The payment rates under the OPPS by an Outpatient Department (“OPD”) fee schedule will increase by a factor of 2.0 percent beginning January 1, 2022. However, hospitals that fail to meet the Hospital Outpatient Quality Reporting Program requirements will face a reduction to the OPD fee, which would result in a proposed reduced conversion factor for 2022 of $82.810 for hospitals.

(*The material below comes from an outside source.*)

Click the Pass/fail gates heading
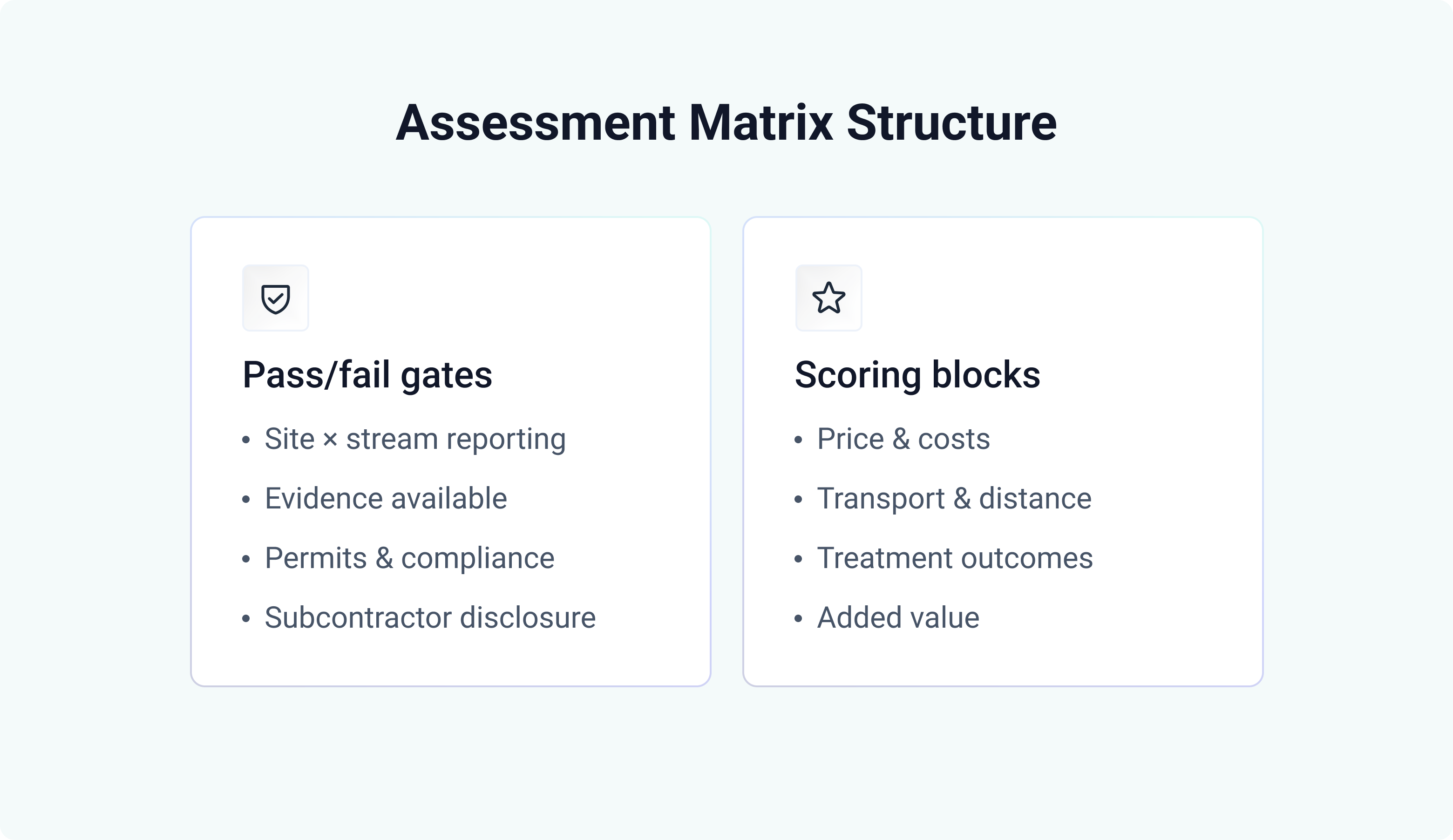Screen dimensions: 1453x840 click(x=367, y=375)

CMS is also increasing the penalties for non-compliance with respect to hospital price transparency requirements, based on the number of hospital beds. The civil monetary penalties (“CMPs”) imposed under the rule are as follows: (a) for a non‑compliant hospital with a number of beds equal to or less than 30, the maximum daily dollar CMP amount would be $300; (b) for a non‑compliant hospital with a number of beds between 31 and 550, the maximum daily dollar CMP amount would be the number of beds times $10; and (c) for a non‑compliant hospital with a number of beds greater than 550, the maximum daily dollar CMP amount would be $5,500.
CMS issued a fact sheet for the 2022 OPPS and ASC payment system.
Home Health Prospective Payment System Final Rule
The Home Health Prospective Payment System final rule for Calendar Year 2022, 86 FR 62240, carries out the annual update to the payment rates for home health agencies (“HHAs”) for 2022 and recalibrates the case-mix weights for determining payment under the HHA Patient‑Driven Groupings Model (“PDGM”) payment system.
Under this final rule, the payment rate for HHAs that submit the required quality data for CY 2022 will be increased by 2.6 percent. For HHAs that do not submit the required quality data for CY 2022, the home health payment update is only 0.6 percent (2.6 percent minus 2 percentage point penalty).
Additionally, this rule finalizes the proposed changes to transparency, oversight, and enforcement requirements for hospice programs. These changes will require the use of multidisciplinary survey teams, prohibit surveyor conflicts of interest, and expand CMS‑based surveyor training to accrediting organizations. The rule also finalizes the proposed provisions for a hospice program complaint hotline and creates the authority for imposing enforcement remedies for non‑compliant hospice programs, including the development and implementation of a range of remedies, as well as procedures for appealing determinations regarding these remedies.
Another significant provision is the rule’s finalization of CMS’s plans to expand the Home Health Value Based Purchasing (“HHVBP”) Model to all Medicare-certified HHAs across the United States, beginning January 1, 2022. Note, however, that 2022 will be designated as a pre-implementation year, and the first performance year will be 2023, with 2025 as the first payment year. All HHAs certified to participate in the Medicare program prior to January 1, 2022, would be required to participate and eligible to receive an annual Total Performance Score based on their CY 2023 performance.
CMS issued a fact sheet for the HHA payment system.